* **Supplied passage**:

South Koreans are an unabashedly social people. They live and work in close quarters and love to eat family-style. They’re among the world’s biggest drinkers, and sharing shot glasses is part of the etiquette. The communal joie de vivre is a big part of what makes South Korea so vibrant.
That density and the propensity to socialise are also dangerous breeding grounds for a contagion like the coronavirus. And it may be why Covid-19, first detected in South Korea on 20th January, spread quickly one February weekend, jumping from 30 confirmed cases to thousands in a matter of days. For a time, South Korea had the largest number of confirmed cases outside China.
But South Korea—where “bbali-bbali,” or “fast, fast,” is a mantra—wasted no time in mobilising government officials, scientists, medical personnel and its people to confront the challenge, employing technology as a public health tool in an aggressive campaign of testing, tracing and tracking. After two intense months, South Korea appears poised to “flatten the curve.” While South Koreans are not yet taking their masks off—clusters of infection continue to crop up—there is hope that the country has turned a corner.
As the pandemic spreads, South Korea serves as the vanguard for democracies weighing transparency against privacy as they harness technology to fight an outbreak that has depleted healthcare systems, battered economies and overturned daily life. Seoul’s transparent and comprehensive approach stands in contrast with China, which concealed the outbreak and then locked down cities to contain it, and nations in the west that were initially slow to act.
Ever since confirmed cases began cropping up, disinfecting crews have been blanketing South Korea’s trains, subways and crowded public plazas. The government is pushing out mobile phone alerts with details about confirmed cases and spots visited by those who tested positive; apps alert users when they are near potentially infected sites. Residents showing symptoms flock to drive-through stations and mobile booths for quick, cheap tests, getting the results by text within hours. Those testing positive receive health kits with masks, sanitiser and other supplies; investigators interview them for details about where they have been and who they have been in contact with, requiring those in self-quarantine to provide regular updates via an app. All the information is uploaded in real time on a map online.
South Korea was prepared because the country has been through something like this before, if not on the Covid-19 scale. Sars swept through Asia in 2003, and then in 2015, Mers killed 38 people in South Korea, changing the way the authorities handled epidemics. Subsequent measures, including a centre dedicated to overseeing laboratory control of infectious diseases, gave the government oversight of the planning and execution of a pandemic plan that harnessed both the public and private sectors.

* **Extracted data**:
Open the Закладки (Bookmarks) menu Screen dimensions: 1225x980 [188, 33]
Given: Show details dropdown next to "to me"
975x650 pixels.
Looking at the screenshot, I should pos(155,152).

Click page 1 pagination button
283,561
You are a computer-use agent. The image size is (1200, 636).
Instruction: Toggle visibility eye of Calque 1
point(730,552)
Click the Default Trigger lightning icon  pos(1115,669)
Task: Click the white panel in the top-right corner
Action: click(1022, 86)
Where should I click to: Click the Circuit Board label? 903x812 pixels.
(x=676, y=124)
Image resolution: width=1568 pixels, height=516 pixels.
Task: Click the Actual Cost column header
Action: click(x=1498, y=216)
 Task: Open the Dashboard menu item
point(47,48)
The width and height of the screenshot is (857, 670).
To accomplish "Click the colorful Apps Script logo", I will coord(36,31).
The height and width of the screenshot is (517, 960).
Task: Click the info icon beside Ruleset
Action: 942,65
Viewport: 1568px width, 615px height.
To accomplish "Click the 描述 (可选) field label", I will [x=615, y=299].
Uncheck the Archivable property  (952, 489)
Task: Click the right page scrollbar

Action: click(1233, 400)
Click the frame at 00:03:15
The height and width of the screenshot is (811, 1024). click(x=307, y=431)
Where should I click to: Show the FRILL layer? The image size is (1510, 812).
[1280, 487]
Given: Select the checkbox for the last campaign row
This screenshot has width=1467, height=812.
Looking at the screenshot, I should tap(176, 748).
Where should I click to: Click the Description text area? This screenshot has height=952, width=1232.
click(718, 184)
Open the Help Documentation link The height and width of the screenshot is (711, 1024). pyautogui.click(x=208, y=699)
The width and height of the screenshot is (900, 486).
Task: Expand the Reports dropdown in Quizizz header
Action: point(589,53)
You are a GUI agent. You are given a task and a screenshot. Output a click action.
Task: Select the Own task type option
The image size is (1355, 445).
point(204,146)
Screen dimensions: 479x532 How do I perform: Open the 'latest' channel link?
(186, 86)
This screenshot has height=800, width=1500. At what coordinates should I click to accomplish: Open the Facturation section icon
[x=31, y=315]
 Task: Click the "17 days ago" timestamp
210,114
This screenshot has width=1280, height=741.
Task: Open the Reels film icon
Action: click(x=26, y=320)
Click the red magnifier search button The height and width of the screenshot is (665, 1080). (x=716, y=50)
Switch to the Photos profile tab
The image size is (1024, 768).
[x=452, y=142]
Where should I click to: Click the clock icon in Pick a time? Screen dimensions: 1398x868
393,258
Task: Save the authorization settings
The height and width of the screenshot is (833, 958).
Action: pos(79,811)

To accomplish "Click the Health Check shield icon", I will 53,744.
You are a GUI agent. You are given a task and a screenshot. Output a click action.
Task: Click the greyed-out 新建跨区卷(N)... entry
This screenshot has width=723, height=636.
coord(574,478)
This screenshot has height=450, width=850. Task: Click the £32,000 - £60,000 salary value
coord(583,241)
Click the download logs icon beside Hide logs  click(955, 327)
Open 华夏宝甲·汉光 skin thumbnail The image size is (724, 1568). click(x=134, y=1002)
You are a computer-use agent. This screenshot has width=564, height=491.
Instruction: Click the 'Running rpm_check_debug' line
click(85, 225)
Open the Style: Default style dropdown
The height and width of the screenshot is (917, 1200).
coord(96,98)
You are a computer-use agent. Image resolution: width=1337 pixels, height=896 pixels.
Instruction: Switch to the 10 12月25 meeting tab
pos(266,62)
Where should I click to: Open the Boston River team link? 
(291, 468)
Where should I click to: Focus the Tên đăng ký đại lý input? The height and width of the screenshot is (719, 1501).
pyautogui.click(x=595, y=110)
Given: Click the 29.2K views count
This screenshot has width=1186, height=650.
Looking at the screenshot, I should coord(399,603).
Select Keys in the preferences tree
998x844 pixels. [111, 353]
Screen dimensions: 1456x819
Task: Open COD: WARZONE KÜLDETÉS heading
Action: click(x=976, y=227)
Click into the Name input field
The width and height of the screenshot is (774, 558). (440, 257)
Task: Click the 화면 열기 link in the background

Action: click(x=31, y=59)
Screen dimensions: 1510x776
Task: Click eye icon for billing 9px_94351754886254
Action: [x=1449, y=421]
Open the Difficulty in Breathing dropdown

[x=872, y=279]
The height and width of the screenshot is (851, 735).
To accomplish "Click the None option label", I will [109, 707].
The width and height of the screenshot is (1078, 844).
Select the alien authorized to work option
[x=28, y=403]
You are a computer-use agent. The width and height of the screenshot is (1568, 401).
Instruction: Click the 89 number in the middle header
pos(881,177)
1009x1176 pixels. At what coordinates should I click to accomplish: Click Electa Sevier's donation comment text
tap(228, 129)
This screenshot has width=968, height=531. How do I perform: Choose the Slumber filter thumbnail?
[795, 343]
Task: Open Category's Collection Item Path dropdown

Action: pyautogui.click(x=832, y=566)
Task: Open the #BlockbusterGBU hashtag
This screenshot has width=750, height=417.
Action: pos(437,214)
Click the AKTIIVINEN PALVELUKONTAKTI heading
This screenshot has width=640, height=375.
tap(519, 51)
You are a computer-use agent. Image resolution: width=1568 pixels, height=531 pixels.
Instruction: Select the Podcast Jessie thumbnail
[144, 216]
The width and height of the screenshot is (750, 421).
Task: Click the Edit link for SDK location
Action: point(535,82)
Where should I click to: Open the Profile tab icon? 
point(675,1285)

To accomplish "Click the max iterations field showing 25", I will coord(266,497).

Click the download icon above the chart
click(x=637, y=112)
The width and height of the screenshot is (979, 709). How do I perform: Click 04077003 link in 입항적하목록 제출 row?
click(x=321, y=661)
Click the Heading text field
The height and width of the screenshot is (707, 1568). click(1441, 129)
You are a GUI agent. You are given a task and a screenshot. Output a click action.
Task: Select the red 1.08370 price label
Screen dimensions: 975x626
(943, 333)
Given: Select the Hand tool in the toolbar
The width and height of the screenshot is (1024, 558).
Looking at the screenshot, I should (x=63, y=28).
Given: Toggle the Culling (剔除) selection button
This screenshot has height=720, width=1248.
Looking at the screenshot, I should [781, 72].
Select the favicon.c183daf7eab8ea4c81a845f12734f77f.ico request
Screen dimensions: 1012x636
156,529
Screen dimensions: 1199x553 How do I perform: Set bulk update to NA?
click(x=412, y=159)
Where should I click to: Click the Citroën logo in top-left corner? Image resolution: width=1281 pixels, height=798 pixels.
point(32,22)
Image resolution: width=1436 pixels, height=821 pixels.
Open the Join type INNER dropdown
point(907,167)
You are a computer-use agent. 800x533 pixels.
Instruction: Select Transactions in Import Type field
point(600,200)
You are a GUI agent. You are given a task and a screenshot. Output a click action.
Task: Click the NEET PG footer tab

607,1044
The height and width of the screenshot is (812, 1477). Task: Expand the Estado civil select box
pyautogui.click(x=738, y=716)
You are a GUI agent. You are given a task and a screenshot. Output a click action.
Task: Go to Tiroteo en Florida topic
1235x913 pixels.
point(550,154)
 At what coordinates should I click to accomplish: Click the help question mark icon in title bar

* **What is needed**: Repeat the South Korea Covid-19 passage word for word, from "Ever since confirmed" to "a map online.". Rely only on the South Korea Covid-19 passage for what follows.

* **Your response**:
Ever since confirmed cases began cropping up, disinfecting crews have been blanketing South Korea’s trains, subways and crowded public plazas. The government is pushing out mobile phone alerts with details about confirmed cases and spots visited by those who tested positive; apps alert users when they are near potentially infected sites. Residents showing symptoms flock to drive-through stations and mobile booths for quick, cheap tests, getting the results by text within hours. Those testing positive receive health kits with masks, sanitiser and other supplies; investigators interview them for details about where they have been and who they have been in contact with, requiring those in self-quarantine to provide regular updates via an app. All the information is uploaded in real time on a map online.